Work order |
Write down, unchanged, the entries from the first line through the line holding "Viewport: 2553px width, 1282px height.". Include no other line.

Provided material |
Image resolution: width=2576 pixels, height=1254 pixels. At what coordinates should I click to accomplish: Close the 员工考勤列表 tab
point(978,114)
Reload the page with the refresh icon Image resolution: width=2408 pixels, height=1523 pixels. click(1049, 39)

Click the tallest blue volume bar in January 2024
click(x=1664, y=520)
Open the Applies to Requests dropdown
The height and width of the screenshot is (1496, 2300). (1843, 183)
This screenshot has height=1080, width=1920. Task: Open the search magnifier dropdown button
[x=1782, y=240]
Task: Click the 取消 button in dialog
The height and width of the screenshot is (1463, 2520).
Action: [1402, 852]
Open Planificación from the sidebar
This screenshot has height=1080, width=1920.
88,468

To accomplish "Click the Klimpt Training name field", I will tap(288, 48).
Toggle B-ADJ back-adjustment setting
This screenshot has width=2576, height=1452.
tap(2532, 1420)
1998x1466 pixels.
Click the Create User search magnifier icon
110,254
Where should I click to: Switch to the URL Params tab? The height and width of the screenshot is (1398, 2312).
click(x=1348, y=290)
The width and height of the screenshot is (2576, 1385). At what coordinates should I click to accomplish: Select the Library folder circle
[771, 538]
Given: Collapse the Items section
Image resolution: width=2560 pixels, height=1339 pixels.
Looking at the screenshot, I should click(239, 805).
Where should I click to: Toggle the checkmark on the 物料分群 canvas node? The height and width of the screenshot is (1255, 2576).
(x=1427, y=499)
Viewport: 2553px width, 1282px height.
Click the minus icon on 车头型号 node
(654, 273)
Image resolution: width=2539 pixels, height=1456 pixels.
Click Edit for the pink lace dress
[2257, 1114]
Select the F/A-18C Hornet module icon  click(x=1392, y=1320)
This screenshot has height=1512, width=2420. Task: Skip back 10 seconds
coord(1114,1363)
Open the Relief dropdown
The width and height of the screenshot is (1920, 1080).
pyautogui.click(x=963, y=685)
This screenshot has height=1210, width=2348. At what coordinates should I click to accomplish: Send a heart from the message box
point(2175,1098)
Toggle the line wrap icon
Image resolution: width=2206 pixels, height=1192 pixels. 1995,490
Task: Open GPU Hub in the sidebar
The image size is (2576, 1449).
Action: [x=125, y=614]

Worked solution |
Image resolution: width=2576 pixels, height=1254 pixels. At what coordinates should I click to accomplish: Close the 员工考勤列表 tab
point(978,114)
Reload the page with the refresh icon Image resolution: width=2408 pixels, height=1523 pixels. click(1049, 39)

Click the tallest blue volume bar in January 2024
click(x=1664, y=520)
Open the Applies to Requests dropdown
The height and width of the screenshot is (1496, 2300). (1843, 183)
This screenshot has height=1080, width=1920. Task: Open the search magnifier dropdown button
[x=1782, y=240]
Task: Click the 取消 button in dialog
The height and width of the screenshot is (1463, 2520).
Action: [1402, 852]
Open Planificación from the sidebar
This screenshot has height=1080, width=1920.
88,468

To accomplish "Click the Klimpt Training name field", I will tap(288, 48).
Toggle B-ADJ back-adjustment setting
This screenshot has width=2576, height=1452.
tap(2532, 1420)
1998x1466 pixels.
Click the Create User search magnifier icon
110,254
Where should I click to: Switch to the URL Params tab? The height and width of the screenshot is (1398, 2312).
click(x=1348, y=290)
The width and height of the screenshot is (2576, 1385). At what coordinates should I click to accomplish: Select the Library folder circle
[771, 538]
Given: Collapse the Items section
Image resolution: width=2560 pixels, height=1339 pixels.
Looking at the screenshot, I should click(239, 805).
Where should I click to: Toggle the checkmark on the 物料分群 canvas node? The height and width of the screenshot is (1255, 2576).
(x=1427, y=499)
Viewport: 2553px width, 1282px height.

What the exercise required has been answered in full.